> Work request
Repeat nothing but the lines below running from the one containing "Mentions légales (1266, 997)" to the one containing "Add to cart (167, 458)". Keep both end lines.
--- Data shown ---
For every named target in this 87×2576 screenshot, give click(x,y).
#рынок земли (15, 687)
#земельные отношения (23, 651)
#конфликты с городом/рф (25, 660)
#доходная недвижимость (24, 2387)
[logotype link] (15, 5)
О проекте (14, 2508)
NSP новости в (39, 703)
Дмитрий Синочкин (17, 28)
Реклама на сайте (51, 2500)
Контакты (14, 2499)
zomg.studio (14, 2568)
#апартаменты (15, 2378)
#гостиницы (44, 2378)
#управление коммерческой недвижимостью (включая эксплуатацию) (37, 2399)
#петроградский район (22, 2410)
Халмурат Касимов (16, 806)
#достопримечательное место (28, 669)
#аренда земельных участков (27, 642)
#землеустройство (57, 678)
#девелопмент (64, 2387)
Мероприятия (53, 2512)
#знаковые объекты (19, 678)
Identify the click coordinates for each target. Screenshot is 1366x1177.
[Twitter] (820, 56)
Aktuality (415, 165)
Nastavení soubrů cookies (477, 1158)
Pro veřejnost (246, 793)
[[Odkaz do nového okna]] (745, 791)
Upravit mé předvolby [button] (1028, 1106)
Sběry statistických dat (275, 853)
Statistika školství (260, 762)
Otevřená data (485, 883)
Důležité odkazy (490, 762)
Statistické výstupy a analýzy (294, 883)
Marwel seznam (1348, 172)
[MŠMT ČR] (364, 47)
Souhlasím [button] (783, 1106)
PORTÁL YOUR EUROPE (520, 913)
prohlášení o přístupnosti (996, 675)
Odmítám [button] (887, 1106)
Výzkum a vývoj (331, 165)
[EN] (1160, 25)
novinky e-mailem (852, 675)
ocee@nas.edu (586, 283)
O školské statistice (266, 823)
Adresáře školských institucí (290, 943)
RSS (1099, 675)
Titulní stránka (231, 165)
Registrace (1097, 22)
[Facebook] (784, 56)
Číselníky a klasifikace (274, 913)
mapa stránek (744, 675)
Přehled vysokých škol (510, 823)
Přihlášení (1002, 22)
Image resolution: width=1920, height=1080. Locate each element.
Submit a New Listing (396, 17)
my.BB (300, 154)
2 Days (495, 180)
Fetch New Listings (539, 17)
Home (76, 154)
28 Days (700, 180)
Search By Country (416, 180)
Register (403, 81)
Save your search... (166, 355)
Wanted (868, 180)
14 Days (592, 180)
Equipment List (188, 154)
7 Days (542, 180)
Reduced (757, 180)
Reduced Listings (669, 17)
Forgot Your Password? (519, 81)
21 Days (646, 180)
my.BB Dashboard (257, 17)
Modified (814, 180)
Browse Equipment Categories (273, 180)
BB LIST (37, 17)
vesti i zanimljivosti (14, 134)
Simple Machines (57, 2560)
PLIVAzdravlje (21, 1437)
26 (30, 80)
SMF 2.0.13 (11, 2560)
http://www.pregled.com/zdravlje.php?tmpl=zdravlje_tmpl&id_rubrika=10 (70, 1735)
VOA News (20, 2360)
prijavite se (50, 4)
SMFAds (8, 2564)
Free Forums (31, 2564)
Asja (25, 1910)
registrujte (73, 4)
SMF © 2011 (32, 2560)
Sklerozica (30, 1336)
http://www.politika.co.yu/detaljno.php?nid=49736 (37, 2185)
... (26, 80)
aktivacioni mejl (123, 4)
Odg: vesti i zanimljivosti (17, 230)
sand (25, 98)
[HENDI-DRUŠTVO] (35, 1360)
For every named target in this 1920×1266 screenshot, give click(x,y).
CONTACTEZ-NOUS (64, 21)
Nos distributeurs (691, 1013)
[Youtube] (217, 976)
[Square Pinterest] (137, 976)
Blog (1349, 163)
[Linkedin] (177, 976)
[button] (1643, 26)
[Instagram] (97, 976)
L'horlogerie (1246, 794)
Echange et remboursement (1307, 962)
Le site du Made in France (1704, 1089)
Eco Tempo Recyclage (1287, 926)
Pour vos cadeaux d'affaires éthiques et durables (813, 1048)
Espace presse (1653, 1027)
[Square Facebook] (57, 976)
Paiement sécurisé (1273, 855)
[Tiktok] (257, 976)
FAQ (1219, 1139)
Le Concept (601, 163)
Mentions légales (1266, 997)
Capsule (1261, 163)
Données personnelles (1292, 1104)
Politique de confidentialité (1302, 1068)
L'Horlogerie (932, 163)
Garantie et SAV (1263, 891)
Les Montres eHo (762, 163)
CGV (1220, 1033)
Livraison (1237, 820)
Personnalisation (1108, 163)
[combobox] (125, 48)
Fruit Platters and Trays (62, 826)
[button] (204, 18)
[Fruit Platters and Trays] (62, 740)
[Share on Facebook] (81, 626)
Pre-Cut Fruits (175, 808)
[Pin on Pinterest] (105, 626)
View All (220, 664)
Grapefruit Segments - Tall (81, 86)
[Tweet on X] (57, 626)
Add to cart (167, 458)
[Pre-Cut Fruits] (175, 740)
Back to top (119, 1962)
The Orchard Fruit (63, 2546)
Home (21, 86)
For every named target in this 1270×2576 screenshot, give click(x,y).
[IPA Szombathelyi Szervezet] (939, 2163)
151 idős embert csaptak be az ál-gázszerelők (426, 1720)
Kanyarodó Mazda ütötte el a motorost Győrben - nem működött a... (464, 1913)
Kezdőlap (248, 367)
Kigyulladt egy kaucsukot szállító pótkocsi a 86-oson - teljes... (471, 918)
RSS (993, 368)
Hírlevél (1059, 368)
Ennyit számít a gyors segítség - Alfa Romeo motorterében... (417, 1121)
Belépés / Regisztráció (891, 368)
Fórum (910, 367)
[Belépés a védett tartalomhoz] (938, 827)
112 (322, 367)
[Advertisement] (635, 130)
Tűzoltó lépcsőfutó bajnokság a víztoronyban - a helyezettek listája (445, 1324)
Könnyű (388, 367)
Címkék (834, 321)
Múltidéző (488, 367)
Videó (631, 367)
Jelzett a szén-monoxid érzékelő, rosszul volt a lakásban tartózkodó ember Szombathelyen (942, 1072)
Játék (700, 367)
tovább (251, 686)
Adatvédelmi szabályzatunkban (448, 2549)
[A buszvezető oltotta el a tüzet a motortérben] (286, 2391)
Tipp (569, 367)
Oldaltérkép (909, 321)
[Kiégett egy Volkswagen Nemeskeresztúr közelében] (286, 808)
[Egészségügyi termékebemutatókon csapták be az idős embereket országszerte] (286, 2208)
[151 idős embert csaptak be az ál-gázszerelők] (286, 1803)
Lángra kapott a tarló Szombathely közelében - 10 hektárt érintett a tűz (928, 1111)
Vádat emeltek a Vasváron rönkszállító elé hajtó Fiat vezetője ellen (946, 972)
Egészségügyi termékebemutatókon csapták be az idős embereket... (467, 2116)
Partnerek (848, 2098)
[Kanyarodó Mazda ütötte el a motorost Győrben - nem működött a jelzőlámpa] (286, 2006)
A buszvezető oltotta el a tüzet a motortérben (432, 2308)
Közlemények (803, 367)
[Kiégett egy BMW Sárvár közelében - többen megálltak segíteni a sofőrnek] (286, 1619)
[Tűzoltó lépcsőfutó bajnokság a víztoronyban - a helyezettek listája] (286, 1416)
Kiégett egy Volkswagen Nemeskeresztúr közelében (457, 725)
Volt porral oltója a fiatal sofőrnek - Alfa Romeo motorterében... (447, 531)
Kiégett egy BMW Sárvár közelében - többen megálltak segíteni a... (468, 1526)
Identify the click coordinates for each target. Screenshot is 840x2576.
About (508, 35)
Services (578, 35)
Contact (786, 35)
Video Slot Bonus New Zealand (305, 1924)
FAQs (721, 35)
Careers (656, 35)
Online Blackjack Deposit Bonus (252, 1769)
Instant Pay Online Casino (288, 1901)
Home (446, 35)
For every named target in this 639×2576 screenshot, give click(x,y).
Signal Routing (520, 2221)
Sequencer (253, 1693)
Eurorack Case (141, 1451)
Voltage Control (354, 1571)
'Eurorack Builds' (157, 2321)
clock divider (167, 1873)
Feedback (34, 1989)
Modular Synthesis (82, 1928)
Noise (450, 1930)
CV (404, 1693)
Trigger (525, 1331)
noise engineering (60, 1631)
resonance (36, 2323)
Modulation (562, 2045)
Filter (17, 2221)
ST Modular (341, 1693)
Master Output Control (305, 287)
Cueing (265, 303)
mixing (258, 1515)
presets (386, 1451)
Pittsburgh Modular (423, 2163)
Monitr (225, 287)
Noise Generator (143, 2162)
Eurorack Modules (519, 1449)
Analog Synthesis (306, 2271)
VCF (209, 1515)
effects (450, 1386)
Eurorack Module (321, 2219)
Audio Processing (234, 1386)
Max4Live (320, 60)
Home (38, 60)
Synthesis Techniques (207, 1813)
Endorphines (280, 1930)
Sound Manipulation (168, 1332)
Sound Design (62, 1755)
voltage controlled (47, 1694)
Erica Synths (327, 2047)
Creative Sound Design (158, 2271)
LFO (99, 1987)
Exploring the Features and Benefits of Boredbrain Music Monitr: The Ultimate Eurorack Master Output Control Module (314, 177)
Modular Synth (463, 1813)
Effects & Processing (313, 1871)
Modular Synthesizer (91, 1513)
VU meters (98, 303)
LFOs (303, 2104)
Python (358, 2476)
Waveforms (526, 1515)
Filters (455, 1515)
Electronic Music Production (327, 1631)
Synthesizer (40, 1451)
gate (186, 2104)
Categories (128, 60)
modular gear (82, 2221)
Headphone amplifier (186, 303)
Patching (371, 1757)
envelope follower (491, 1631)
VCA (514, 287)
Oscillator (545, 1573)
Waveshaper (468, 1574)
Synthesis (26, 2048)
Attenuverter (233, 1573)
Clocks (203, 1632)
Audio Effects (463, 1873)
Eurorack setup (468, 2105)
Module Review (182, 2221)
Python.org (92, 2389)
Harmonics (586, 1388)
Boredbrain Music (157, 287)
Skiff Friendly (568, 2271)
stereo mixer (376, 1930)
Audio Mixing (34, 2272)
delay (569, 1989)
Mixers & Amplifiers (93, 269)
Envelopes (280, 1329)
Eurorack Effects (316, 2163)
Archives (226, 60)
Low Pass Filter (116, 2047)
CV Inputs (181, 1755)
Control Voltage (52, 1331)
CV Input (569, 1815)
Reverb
---
> Solved problem
Mentions légales (1266, 997)
Capsule (1261, 163)
Données personnelles (1292, 1104)
Politique de confidentialité (1302, 1068)
L'Horlogerie (932, 163)
Garantie et SAV (1263, 891)
Les Montres eHo (762, 163)
CGV (1220, 1033)
Livraison (1237, 820)
Personnalisation (1108, 163)
[combobox] (125, 48)
Fruit Platters and Trays (62, 826)
[button] (204, 18)
[Fruit Platters and Trays] (62, 740)
[Share on Facebook] (81, 626)
Pre-Cut Fruits (175, 808)
[Pin on Pinterest] (105, 626)
View All (220, 664)
Grapefruit Segments - Tall (81, 86)
[Tweet on X] (57, 626)
Add to cart (167, 458)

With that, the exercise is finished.